探究metadata.generation值增加原理

使用kubebuilder来开发vpa相关的operator,这个operator会watch集群里的所有的vpa创建和删除和更新,controller-runtime提供了predictate来过滤调不需要的事件,使用predicate.GenerationChangedPredicate过滤掉vpa更新status。但是却发现vpa的status更新(由vpa-recommender更新推荐值)也触发了Reconcile。

go

func (r *RuleReconciler) SetupWithManager(mgr ctrl.Manager) error {
	return ctrl.NewControllerManagedBy(mgr).
		For(&recommendationv1alpha1.Rule{}).
		Owns(&autoscalingv1.VerticalPodAutoscaler{},
			builder.WithPredicates(predicate.GenerationChangedPredicate{}).
		Complete(r)
}

kubernetes版本1.23 vpa版本0.13.0

这个原因是什么呢?

该方法里注释阐述了原理:

GenerationChangedPredicate implements a default update predicate function on Generation change.

This predicate will skip update events that have no change in the object’s metadata.generation field. The metadata.generation field of an object is incremented by the API server when writes are made to the spec field of an object. This allows a controller to ignore update events where the spec is unchanged, and only the metadata and/or status fields are changed.

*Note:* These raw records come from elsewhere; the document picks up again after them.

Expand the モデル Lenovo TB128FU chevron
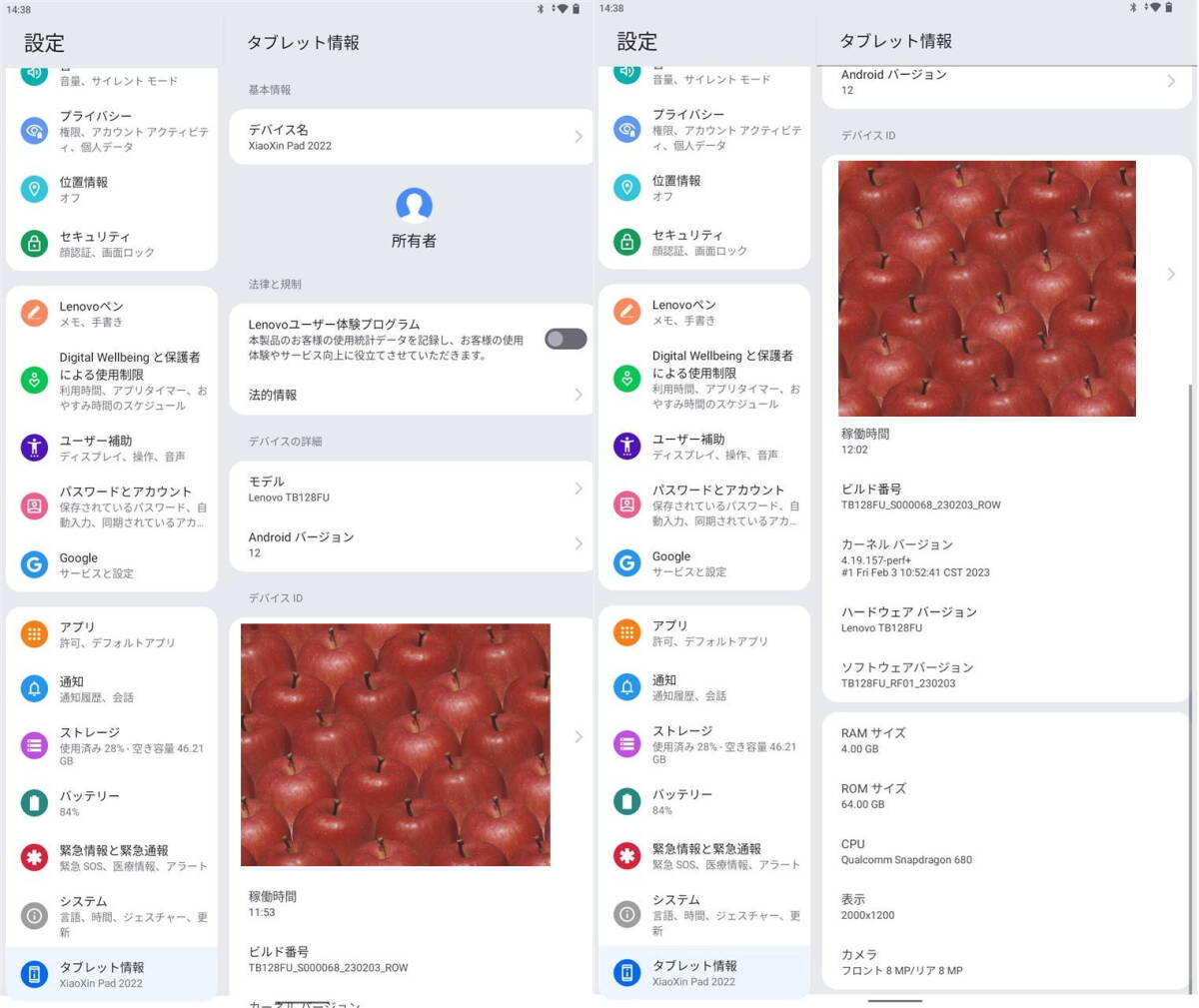(x=579, y=489)
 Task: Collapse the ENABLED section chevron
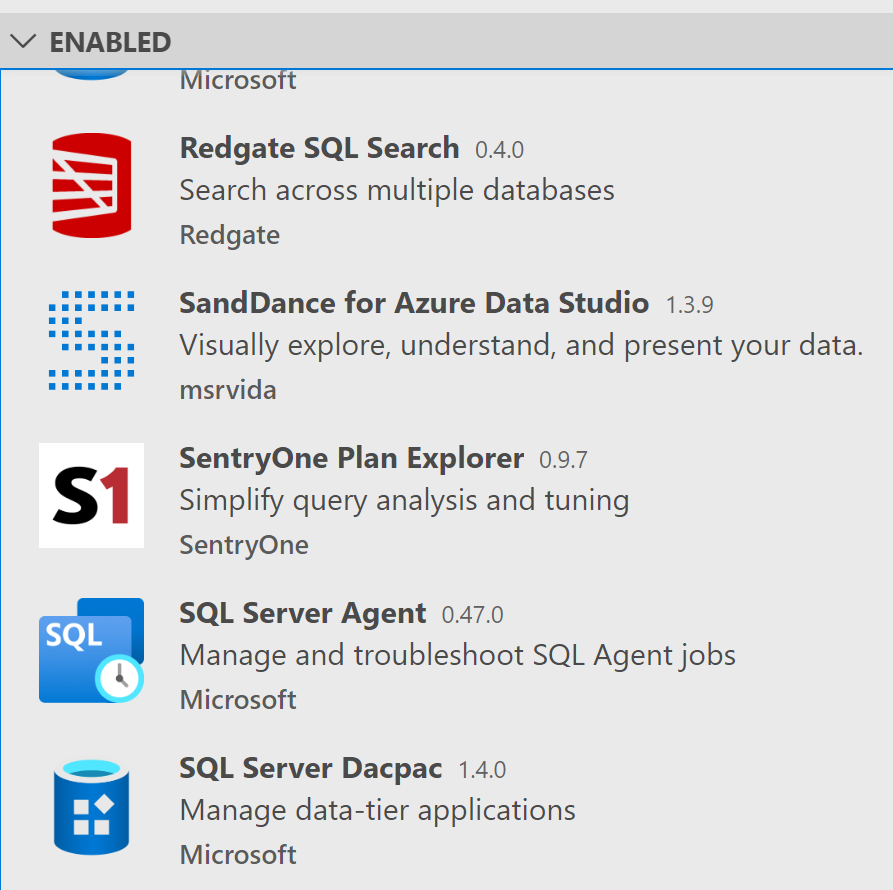(23, 42)

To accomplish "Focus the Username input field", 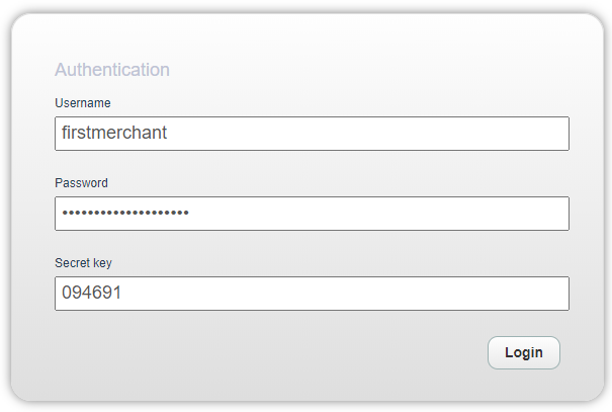I will tap(311, 133).
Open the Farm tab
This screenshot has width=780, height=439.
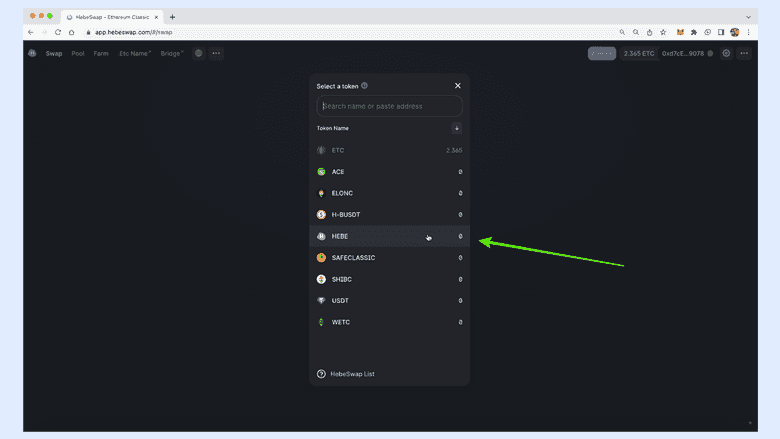coord(101,53)
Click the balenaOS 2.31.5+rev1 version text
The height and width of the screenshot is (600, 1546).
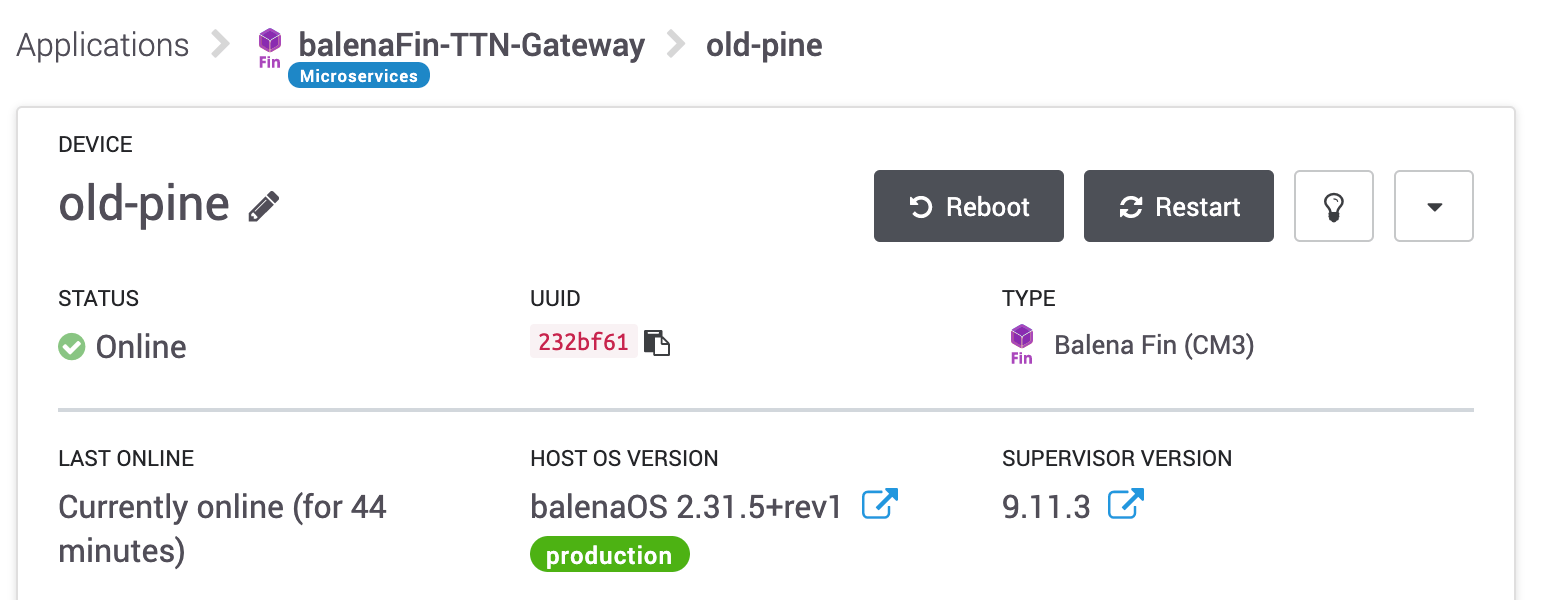[x=686, y=507]
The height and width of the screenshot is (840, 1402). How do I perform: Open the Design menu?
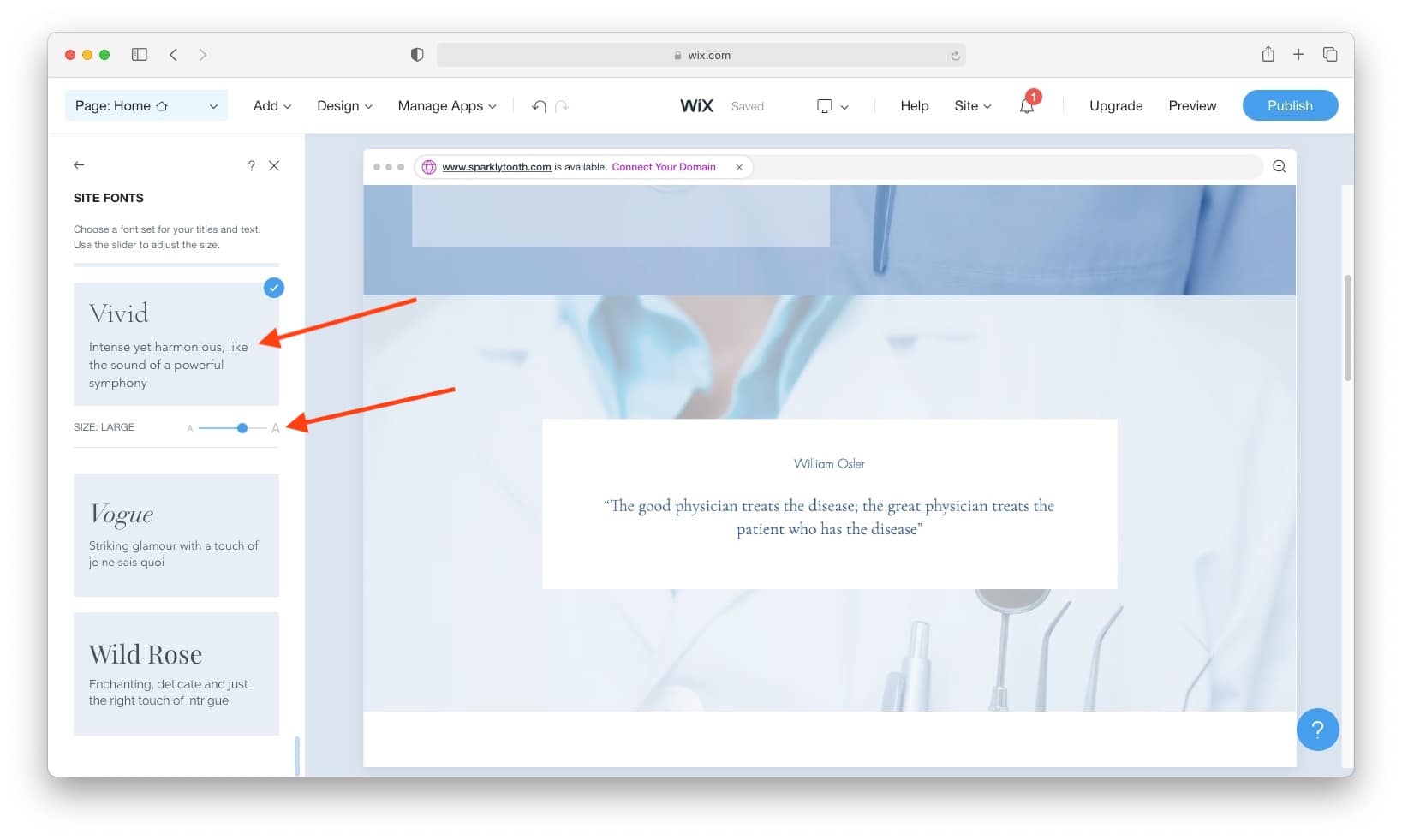343,105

For CustomResource objects the Generation is only incremented when the status subresource is enabled.

Caveats:

* The assumption that the Generation is incremented only on writing to the spec does not hold for all APIs. E.g For Deployment objects the Generation is also incremented on writes to the metadata.annotations field. For object types other than CustomResources be sure to verify which fields will trigger a Generation increment when they are written to.

* With this predicate, any update events with writes only to the status field will not be reconciled. So in the event that the status block is overwritten or wiped by someone else the controller will not self-correct to restore the correct status.

即在update事件中metadata.generation未改变,那么这个update事件就会被过滤掉。也说明了修改了metadata或status字段不会增加metadata.generation。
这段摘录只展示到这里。